Power Spectral Density (PSD) and Autocorrelation Function

Signals and SystemsElectronics & ElectricalDigital Electronics

Power Spectral Density

The distribution of average power of a signal in the frequency domain is called the power spectral density (PSD) or power density (PD) or power density spectrum. The power spectral density is denoted by $\mathit{S\left (\omega \right )}$ and is given by,

$$\mathrm{\mathit{S\left (\omega \right )\mathrm{=}\lim_{\tau \rightarrow \infty }\frac{\left | X\left (\omega \right ) \right |^{\mathrm{2}}}{\tau }}}$$

Autocorrelation

The autocorrelation function gives the measure of similarity between a signal and its time-delayed version. The autocorrelation function of power (or periodic) signal $\mathit{x\left ( t \right ) }$ with any time period T is given by,

$$\mathrm{\mathit{R\left(\tau \right)=\lim_{T\rightarrow \infty }\mathrm{\frac{1}{\mathit{T}}}\int_{-\left(T/\mathrm{2}\right)}^{T/\mathrm{2}}x\left(t\right)\:x^{*}\left(t-\tau \right)\:dt}}$$

Where, $\tau$ is called the delayed parameter.

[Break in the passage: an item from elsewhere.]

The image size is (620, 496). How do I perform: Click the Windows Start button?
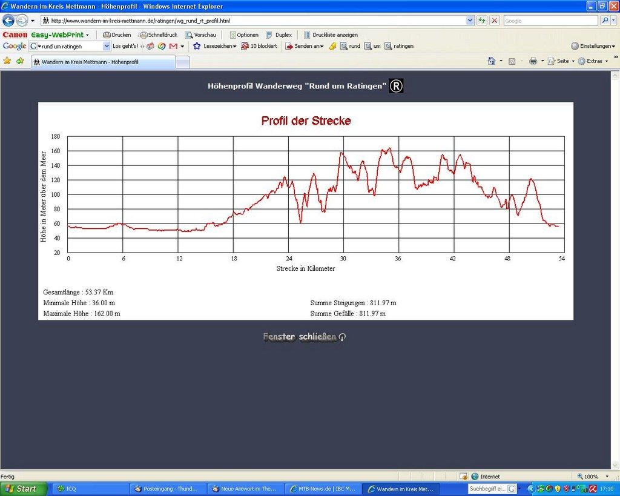click(x=23, y=489)
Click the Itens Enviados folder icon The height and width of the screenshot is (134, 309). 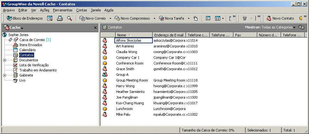[x=15, y=45]
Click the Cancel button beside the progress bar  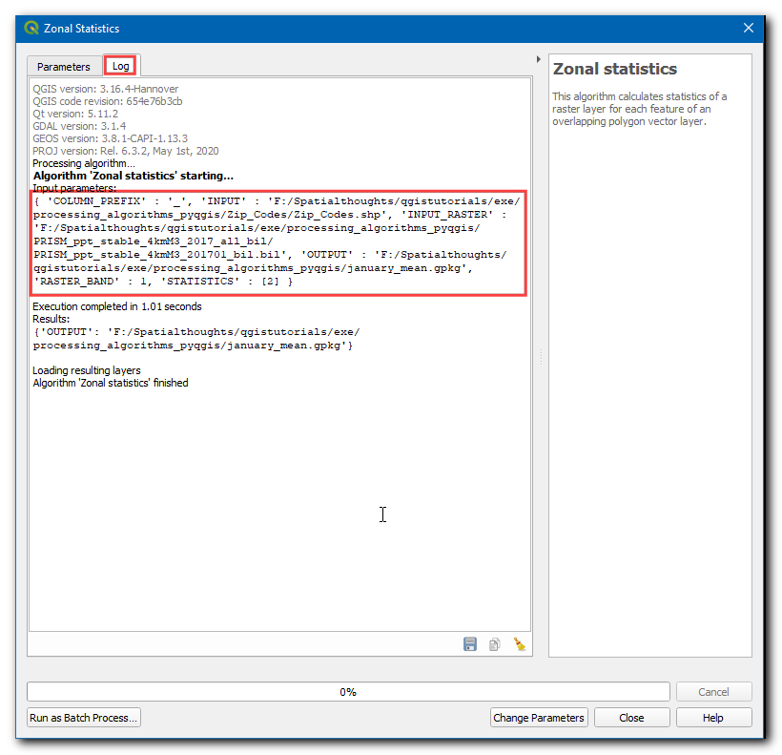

Relation between PSD and Autocorrelation Function

The power spectral density function $\mathit{S\left(\omega\right )}$ and the autocorrelation function $\mathit{R\left(\tau \right)}$of a power signal form a Fourier transform pair, i.e.,

$$\mathrm{\mathit{R\left(\tau \right)\overset{FT}{\leftrightarrow}S\left(\omega\right)}}$$

Proof - The autocorrelation function of a power signal $\mathit{x\left ( t \right ) }$ in terms of exponential Fourier series coefficients is given by,

$$\mathrm{\mathit{R\left(\tau \right)=\sum_{n=-\infty }^{\infty } C_{n}\:C_{-n}\:e^{jn\omega _{\mathrm{0}}\tau }}\:\:\:\:\:\:...(1)}$$

Where,$\mathit{C_{n}}$ and $\mathit{C_{-n}}$ are the exponential Fourier series coefficients.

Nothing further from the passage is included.